All of this is Meyer’s fault, faithfully translated to the screen by adapter Melissa Rosenberg. This is a woman with quality TV form: she was a lead writer on Dexter back in its first four seasons, when it was really, really good; now she’s showrunner on the forthcoming Marvel/Netflix series Jessica Jones, which has promising trailers and a well-reviewed first episode, in particular its treatment of female characters. Yet she also wrote this. Even if you allow for her being hamstrung by the novel in story terms, the dialogue is appalling, in every respect. Characters bluntly state their own and each other’s emotions at each other. We’re always being told stuff instead of shown it. Scenes heavy with exposition are shot with frenetic camerawork and underscored with driving music as if that somehow makes it filmic and exciting.

Ah, the acting and direction! Nearly every performance is poor. Pattinson and Stewart spend the entire film appearing uncomfortable and puzzled — by themselves, with each other, with everyone else. Her only other emotion is “moody loner”; he at least manages a smile, maybe twice. Some of it is unbelievably cheesy, like an ’80s genre B-movie by a music video director. That kind of thing can work, a) when it’s from the period, or b) when it’s done knowingly. Twilight is neither. The Pacific Northwest location is inherently atmospheric, which is handy because Catherine Hardwicke’s direction does nothing to conjure up any such feeling itself.

And then we have vampires who sparkle. Sparkly vampires. Sparkly. Vampires. Just… why?! The whole traditional mythology of vampires is played fast and loose with, which is fine, that’s what many vampire flicks do; and there are even some borderline-neat subversions… but golly, that sparkliness is silly.
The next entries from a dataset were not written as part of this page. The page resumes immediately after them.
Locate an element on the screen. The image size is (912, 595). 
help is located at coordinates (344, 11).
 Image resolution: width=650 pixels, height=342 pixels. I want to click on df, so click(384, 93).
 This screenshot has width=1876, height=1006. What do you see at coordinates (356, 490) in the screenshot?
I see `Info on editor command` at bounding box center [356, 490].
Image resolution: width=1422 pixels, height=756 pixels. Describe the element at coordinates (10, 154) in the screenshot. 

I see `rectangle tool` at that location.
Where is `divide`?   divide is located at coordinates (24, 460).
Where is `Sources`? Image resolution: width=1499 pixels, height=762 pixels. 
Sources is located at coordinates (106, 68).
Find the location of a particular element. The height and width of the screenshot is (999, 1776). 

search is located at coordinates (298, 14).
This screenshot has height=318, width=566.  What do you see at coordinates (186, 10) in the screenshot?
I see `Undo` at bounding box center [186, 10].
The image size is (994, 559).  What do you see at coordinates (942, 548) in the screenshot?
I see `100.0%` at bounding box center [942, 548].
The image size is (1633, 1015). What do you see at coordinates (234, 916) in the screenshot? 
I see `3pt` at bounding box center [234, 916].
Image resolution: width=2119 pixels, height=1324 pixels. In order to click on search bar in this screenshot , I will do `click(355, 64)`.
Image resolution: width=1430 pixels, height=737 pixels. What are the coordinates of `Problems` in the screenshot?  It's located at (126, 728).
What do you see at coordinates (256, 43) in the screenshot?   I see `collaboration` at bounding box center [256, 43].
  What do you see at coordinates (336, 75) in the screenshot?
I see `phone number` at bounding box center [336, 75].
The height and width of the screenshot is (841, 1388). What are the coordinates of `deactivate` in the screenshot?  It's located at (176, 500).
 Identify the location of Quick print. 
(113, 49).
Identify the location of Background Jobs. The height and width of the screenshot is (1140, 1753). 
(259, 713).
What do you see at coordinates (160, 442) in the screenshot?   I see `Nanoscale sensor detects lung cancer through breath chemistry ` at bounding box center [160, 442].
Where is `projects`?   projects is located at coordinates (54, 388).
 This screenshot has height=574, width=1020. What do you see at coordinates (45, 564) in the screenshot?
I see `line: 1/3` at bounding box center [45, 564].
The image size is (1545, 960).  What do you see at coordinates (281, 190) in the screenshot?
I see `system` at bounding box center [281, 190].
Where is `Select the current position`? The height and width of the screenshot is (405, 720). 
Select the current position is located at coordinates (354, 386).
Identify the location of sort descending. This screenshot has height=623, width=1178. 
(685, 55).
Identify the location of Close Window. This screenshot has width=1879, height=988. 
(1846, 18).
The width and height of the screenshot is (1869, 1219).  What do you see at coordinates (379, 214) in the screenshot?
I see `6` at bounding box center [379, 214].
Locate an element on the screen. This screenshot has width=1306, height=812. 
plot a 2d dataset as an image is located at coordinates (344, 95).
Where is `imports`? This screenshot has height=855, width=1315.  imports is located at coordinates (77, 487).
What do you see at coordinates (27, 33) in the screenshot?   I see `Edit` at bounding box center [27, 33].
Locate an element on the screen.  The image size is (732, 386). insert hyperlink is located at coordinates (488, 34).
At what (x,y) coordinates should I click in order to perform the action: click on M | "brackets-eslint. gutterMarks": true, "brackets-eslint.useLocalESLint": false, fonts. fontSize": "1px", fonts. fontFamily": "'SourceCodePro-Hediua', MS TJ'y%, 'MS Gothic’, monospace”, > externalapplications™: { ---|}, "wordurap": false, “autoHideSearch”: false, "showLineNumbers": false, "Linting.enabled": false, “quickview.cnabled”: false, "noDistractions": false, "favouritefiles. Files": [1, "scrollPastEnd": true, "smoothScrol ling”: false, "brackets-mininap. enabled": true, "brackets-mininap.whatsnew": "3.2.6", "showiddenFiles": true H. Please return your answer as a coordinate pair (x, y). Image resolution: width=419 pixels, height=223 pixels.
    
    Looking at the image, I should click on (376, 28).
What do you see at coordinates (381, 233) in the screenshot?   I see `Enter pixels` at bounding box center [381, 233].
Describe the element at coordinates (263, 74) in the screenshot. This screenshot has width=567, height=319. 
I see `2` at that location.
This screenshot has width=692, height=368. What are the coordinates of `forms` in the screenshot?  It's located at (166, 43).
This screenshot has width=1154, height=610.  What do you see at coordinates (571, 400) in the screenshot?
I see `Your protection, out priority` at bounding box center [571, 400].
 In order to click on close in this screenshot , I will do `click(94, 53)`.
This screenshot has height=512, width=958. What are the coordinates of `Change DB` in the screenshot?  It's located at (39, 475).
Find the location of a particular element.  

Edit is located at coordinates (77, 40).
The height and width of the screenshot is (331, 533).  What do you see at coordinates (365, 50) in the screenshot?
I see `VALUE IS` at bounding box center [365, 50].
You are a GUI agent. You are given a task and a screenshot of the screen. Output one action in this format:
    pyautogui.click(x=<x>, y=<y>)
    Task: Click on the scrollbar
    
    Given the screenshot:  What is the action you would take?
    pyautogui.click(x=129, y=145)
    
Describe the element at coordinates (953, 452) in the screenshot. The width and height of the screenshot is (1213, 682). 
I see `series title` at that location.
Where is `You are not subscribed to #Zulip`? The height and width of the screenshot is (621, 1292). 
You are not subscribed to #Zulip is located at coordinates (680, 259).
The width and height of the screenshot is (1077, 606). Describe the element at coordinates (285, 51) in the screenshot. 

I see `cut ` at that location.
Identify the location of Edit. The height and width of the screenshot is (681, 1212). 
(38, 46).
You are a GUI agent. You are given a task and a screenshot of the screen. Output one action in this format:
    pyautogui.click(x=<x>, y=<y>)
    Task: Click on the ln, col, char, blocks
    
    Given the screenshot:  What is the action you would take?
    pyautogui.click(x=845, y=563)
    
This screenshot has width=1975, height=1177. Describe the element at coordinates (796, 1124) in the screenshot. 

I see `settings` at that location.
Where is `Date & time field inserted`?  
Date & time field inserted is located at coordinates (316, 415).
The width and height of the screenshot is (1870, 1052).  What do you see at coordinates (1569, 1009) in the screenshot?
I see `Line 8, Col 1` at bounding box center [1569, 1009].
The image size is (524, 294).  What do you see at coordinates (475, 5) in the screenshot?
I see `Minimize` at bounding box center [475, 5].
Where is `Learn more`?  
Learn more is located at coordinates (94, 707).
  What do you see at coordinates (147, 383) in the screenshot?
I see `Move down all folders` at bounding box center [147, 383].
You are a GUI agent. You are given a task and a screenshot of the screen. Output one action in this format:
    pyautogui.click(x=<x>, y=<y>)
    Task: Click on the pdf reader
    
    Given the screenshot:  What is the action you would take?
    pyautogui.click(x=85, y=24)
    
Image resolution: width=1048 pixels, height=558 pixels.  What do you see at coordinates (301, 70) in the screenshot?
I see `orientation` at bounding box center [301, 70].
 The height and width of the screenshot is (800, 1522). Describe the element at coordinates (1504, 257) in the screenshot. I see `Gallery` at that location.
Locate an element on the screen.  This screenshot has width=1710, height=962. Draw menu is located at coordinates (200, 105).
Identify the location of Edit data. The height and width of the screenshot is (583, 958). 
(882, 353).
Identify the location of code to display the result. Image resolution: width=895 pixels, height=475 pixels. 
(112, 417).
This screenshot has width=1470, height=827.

Some of these points are definitely just niggles, but the film is so laden with them that it all becomes ripe to cause either laughter or frustration. Better the former than the latter, which is why the Honest Trailer is so entertaining. See for yourself:

Believe it or not, I didn’t actually hate Twilight as much as I thought I might. Occasionally there are shots or moments that work, maybe even the odd whole scene. Bella’s dad is pretty good, both their relationship and Billy Burke’s performance. I quite liked some of the aggressively-blue cinematography, but then I do like the colour blue. There’s almost a nice element of melancholic “leaving a fun ordinary life behind for this fantastic but dangerous new one”, but I think that might be limited to literally one shot-reverse-shot of Bella seeing her friends leaving a café.

So it’s not a good film, but it’s not a “worst film ever made”-level disaster either. I mean, it’s not so bad that I can’t even bear the thought of watching the sequels. Actually, they kind of intrigue me, because (spoiler warning!) it hasn’t even got to the Jacob/werewolves stuff yet, and that whole Team Edward / Team Jacob aspect seemed to be such a big thing. And I want to see what Michael Sheen has to do with anything. And I kinda wanna see if Breaking Dawn is as batshit crazy as the plot description I once read made it sound. And maybe there’ll be more of Anna Kendrick’s cleavage, because wow, who knew that was there? (Look, it’s a movie about a creepy stalker romance between a 100-year-old man and a 17-year-old girl — a little light ogling of someone around my own age pales in comparison.)

So that’s Twilight for you: poorly plotted, poorly written, poorly acted, poorly directed, teaching poor life lessons to its target age group, and yet still somehow so compelling that I’m prepared to sit through another eight-ish hours of the stuff. Never has the phrase “your mileage may vary” been so apt.*

2 out of 5

* Unless someone used it in reference to the Fast & Furious films.